S. 2045: Senators Orrin Hatch, Spencer Abraham, Phil Gramm, Dianne Feinstein, Bob Graham, and others introduced the American Competitiveness in the 21st Century Act on February 9, 2000.  This bill would increase the H-1B cap to 195,000 for FY2000, 2001 and 2002.  The bill also would exempt from the cap H-1B nonimmigrants employed by higher educational institutions and research institutions, and foreign graduates of U.S. masters and doctoral degree programs sponsored by U.S. employers within six months of their graduation.  Because of support from Senators Hatch, Abraham, and Gramm, this bill appears to be the vehicle through which the Senate will address this issue. Advocates strongly support this bill.

H.R. 3983:  A bi-partisan group of Representatives, led by David Dreier (R-CA), Chair of the House Rules Committee, and Zoe Lofgren (D-CA) introduced the “Helping to Improve Technology Education and Achievement” or “HI-TECH Act” on March 15, 2000. The bill has the strong bi-partisan support of such key members as Representatives Tom Davis (R-VA), the chairman of the Republican Congressional Campaign Committee, and Representative Patrick Kennedy (D-RI), chairman of the Democratic Congressional Campaign Committee. The bill would increase the limit on H-1B visas to 200,000 for FY2001, 2002 and 2003, and would “set aside” 10,000 of the 200,000 visas for employees of higher educational institutions, and government and non-profit research institutions, and 60,000 visas for individuals who hold masters or higher degrees (or their equivalent). The bill would also deal with problems resulting from the per-country limits in business immigration by allowing unused visas to spill over to oversubscribed countries. Another provision in the bill allows applying “carryover visas” from FY1999 that were counted against the FY2000 cap back to FY1999, thereby having fewer carryovers for this year. Finally, the bill would increase the fee for initial petitions from $500 to $1,000.  Advocates strongly support this bill, while being concerned about the impact of an increased fee on non-profits, small businesses, and state and local governments that are increasingly using the H-1B program.
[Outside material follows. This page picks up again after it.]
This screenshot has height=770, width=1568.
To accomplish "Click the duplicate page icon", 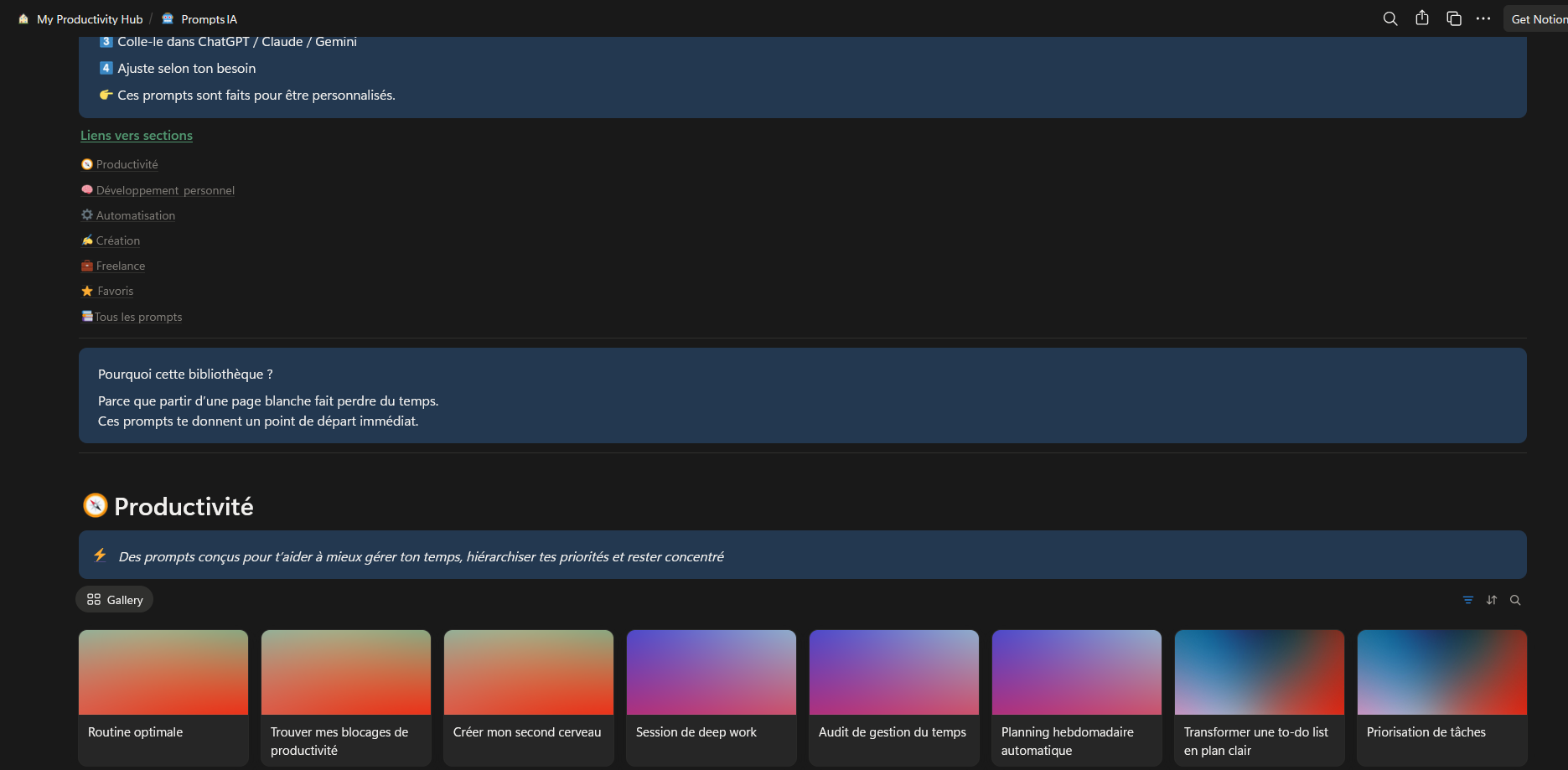I will point(1454,18).
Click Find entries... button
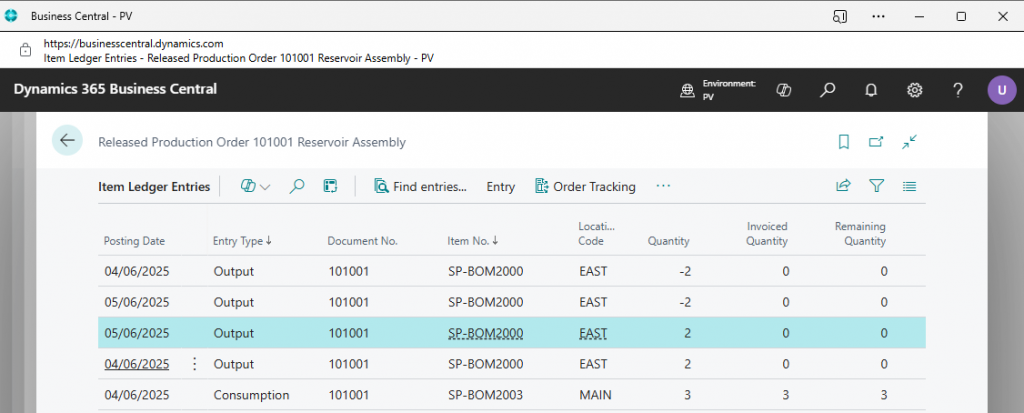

Advocates and the business community do not support the Smith Jackson-Lee bill, reported out of the House Judiciary Committee, H.R. 4227 -- the “Technology Worker Temporary Relief Act.”  While the bill purports to grant unlimited visas for the next three fiscal years, additional visas over the current caps will be available only to employers who can document that their median wage has increased in the last year.  In addition, the bill would permanently change the H-1B category, requiring sponsoring employers to have at least $250,000 in gross assets or document ongoing business activity, requiring H-1B nonimmigrants to be in full-time employment (at least 35 hours per week) and be paid at lest $40,000, and eliminating the availability of work experience equivalence to a required bachelor’s degree.  The bill would require DOL to post individual information regarding H-1B employees, including their degrees and nationality, on the Internet.  It also imposes two new fees totaling an additional $300 for fraud investigation and H-1B processing things the agencies are supposed to be doing now.  The new visas are virtually inaccessible to employers, and the additional restrictions on the category also raise serious concerns.

ADVOCATE’S POSITION:  Advocates believe that the H-1B cap is a cap on U.S. economic expansion. If U.S. employers cannot quickly and efficiently hire the workers they need to develop new products, create ground-breaking research, implement new projects, and expand their operations, they will be at a competitive disadvantage with foreign countries with less restrictive immigration policies. The European Union and Asia are becoming America’s largest competitors in global markets, partly because their policies allow companies to hire foreign professionals with exceptional talents and abilities. All U.S. industrial sectors face increasing competition from abroad and increasing job shortages. Further restrictions on the H-1B program will only encourage America’s competitors.  Now more than ever America needs the ability to hire highly skilled employees.  AILA strongly supports S. 2045 and H.R. 3983, and opposes H.R. 4227.